→ **Work instruction**
Copy, pictures aside: the lines below from the one that holds "Open Skype chat side widget" through the final line of the listing, both ends included, exactly as they are and nothing else.

→ **Material for the task**

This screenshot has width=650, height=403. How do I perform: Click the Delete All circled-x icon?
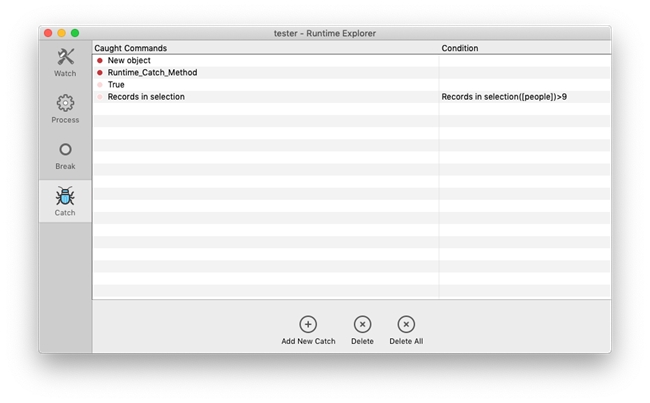[406, 324]
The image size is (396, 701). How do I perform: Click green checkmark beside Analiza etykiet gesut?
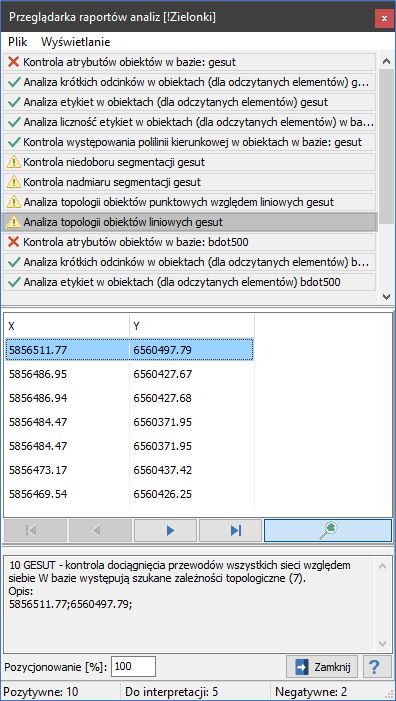[14, 102]
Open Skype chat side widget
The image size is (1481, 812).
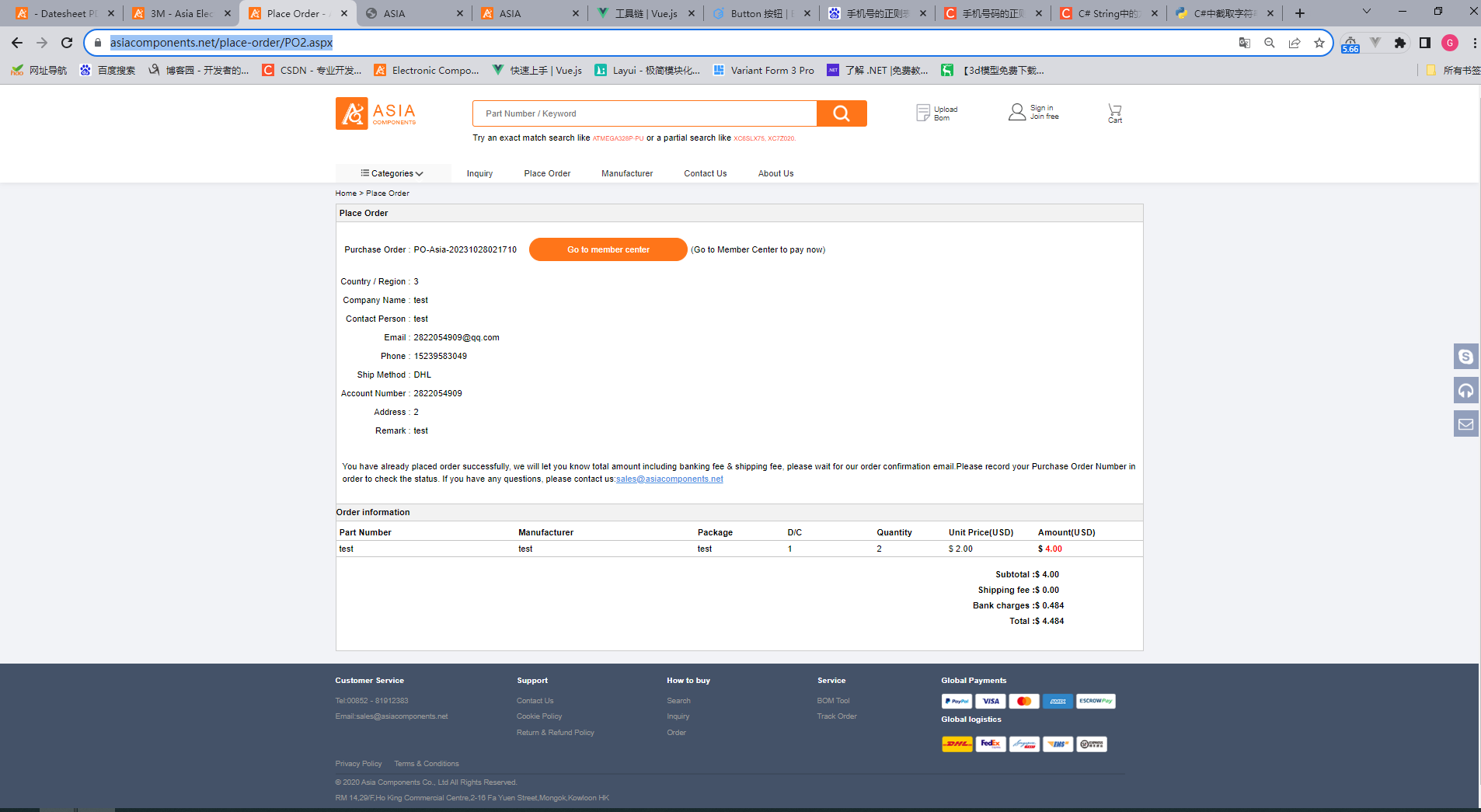point(1465,357)
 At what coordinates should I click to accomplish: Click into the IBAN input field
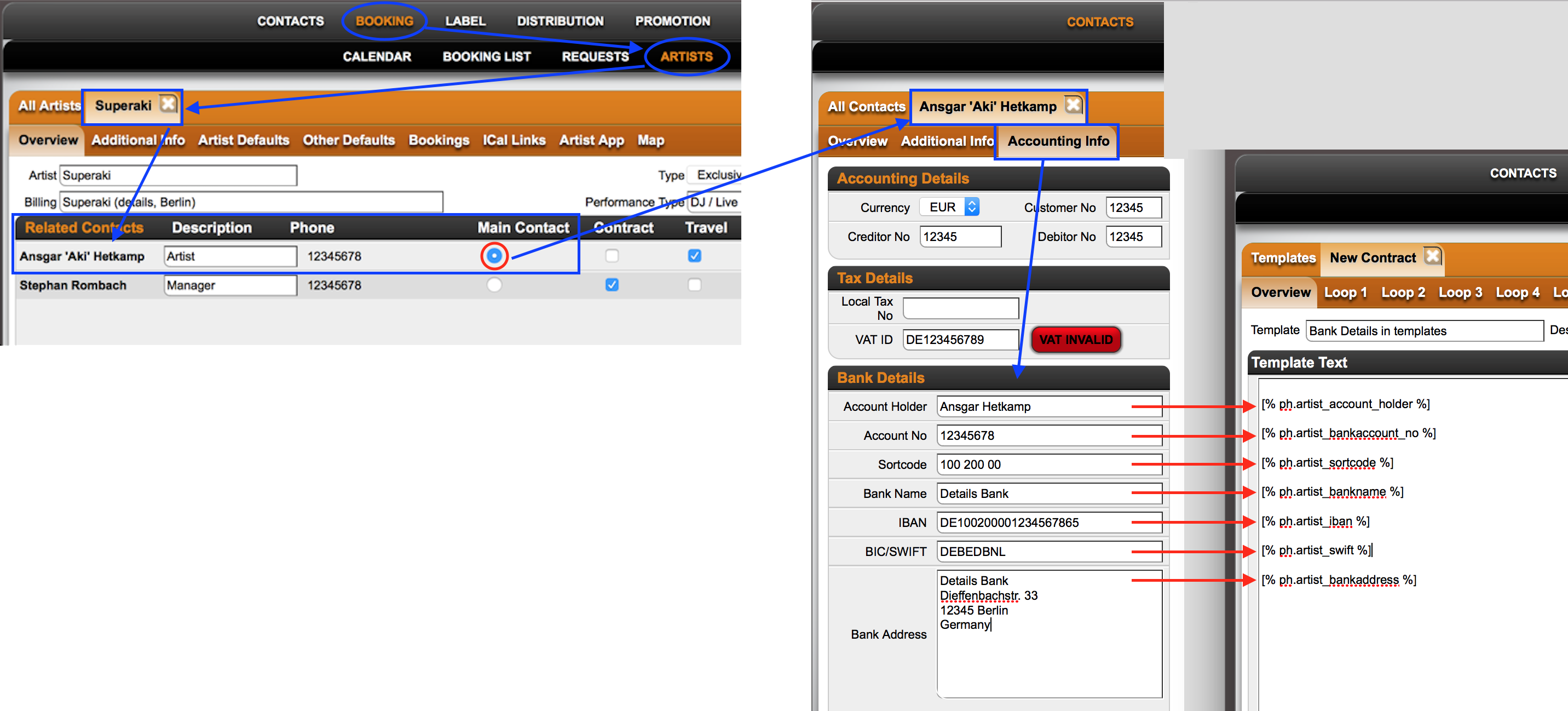[x=1050, y=523]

→ **Output of the exercise**
Open Skype chat side widget
The image size is (1481, 812).
point(1465,357)
 At what coordinates should I click to accomplish: Click into the IBAN input field
[x=1050, y=523]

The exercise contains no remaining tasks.